The record reveals that the parties entered into a contract wherein the plaintiff agreed to perform certain construction work at a school building owned by the defendant Board of Education of the City of New York (hereinafter the Board). The plaintiff alleges that, at the Board's request, it also performed certain extra work which was outside the specifications of the contract, and that it is entitled to payment therefor. In a document bearing the date January 30, 1987, the Board indicated that no change order had been issued with respect to the extra work claimed by the plaintiff and that any such work had been unauthorized. The plaintiff thereafter sought, inter alia, payment for the extra work, by filing a notice of claim dated February 2, 1987, and subsequently commenced the instant action. The Board moved for partial summary judgment dismissing the claim for extra work, reasoning that the claim accrued in or before April 1986, and that the notice of claim had not been timely filed under Education Law § 3813 (1). The Supreme Court denied the motion, finding that the claim did not accrue until January 1987 when the Board indicated that it would not pay for the alleged extra work. We now reverse and remit the matter to the Supreme Court for an immediate trial to determine the date on which the plaintiff's claim accrued and whether the notice of claim in this case was timely filed.

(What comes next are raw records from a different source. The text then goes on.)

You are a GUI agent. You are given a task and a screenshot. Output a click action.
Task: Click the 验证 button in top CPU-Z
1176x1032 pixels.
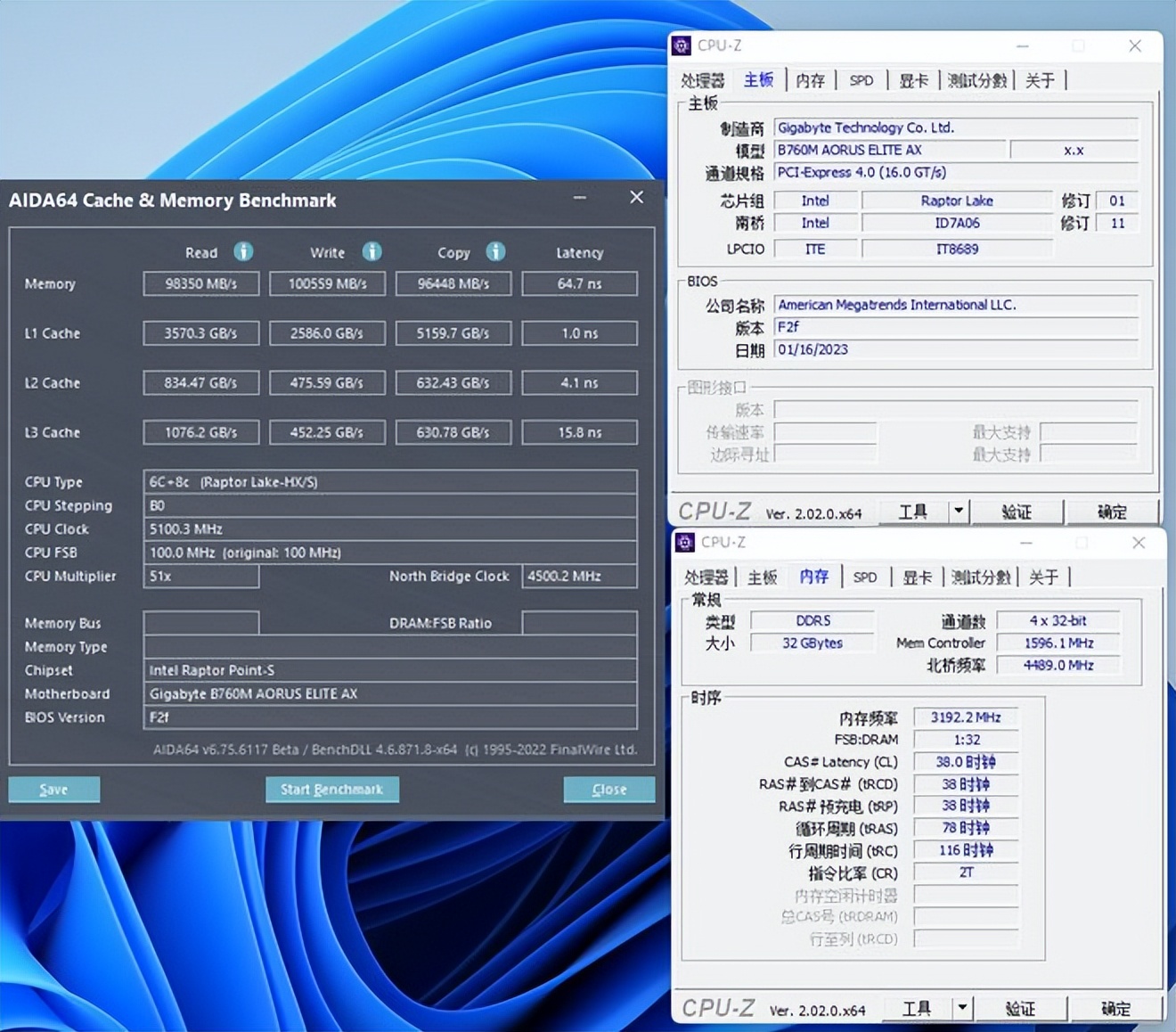pyautogui.click(x=1017, y=512)
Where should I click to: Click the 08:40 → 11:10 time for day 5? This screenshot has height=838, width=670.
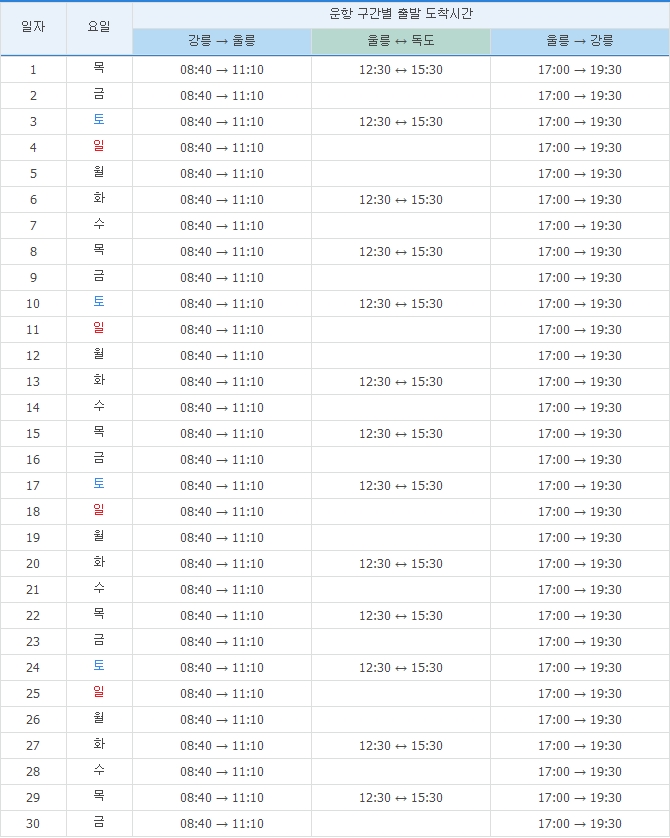[221, 174]
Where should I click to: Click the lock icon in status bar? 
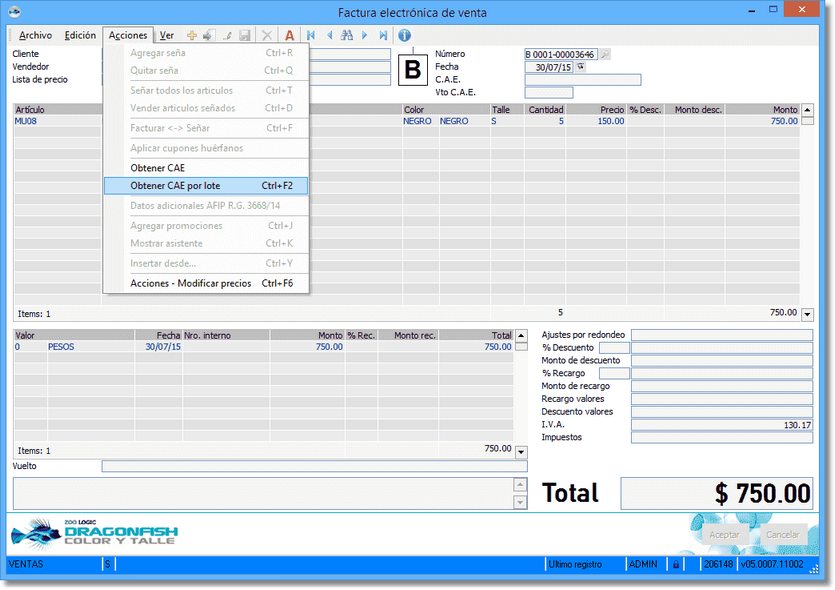[x=676, y=565]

The timely filing of a notice of claim is a condition precedent to the commencement of an action against the Board (see, Parochial Bus Sys. v. Board of Educ., 60 N.Y.2d 539; Public Improvements v. Board of Educ., 56 N.Y.2d 850). Pursuant to Education Law § 3813 (1), a notice of claim must be filed with the Board within three months after the accrual of the claim. It is well settled that in actions involving construction claims against the Board, the claim accrues and the three-month period commences running at the time the contractor's damages become ascertainable rather than on the date the Board refuses payment (see, Matter of Board of Educ. [Wager Constr. Corp.], 37 N.Y.2d 283; Amsterdam Wrecking Salvage Co. v. Greater Amsterdam School Dist., 83 A.D.2d 654, affd 56 N.Y.2d 828; Public Improvements v Board of Educ., 81 A.D.2d 537, affd 56 N.Y.2d 850, supra). While the date upon which a contractor's damages become ascertainable necessarily depends upon the particular facts of each case, it generally has been recognized that damages are ascertainable once the work is substantially completed or a detailed invoice of the work performed is submitted to the Board (see, e.g., Castagna Son v. Board of Educ., 151 A.D.2d 392; Philson Painting Co. v Board of Educ., 133 A.D.2d 619; Matter of Board of Educ. [Trombley Constr. Co.], 122 A.D.2d 421; Acme Skillman Constr. Co. v. Board of Educ., 106 A.D.2d 533; F G Heating Co. v. Board of Educ., 103 A.D.2d 791; Almar Constr. Corp. v. Hughes Sons, 58 A.D.2d 615; Central School Dist. No. 3 v. Kosoff Sons, 53 A.D.2d 1058).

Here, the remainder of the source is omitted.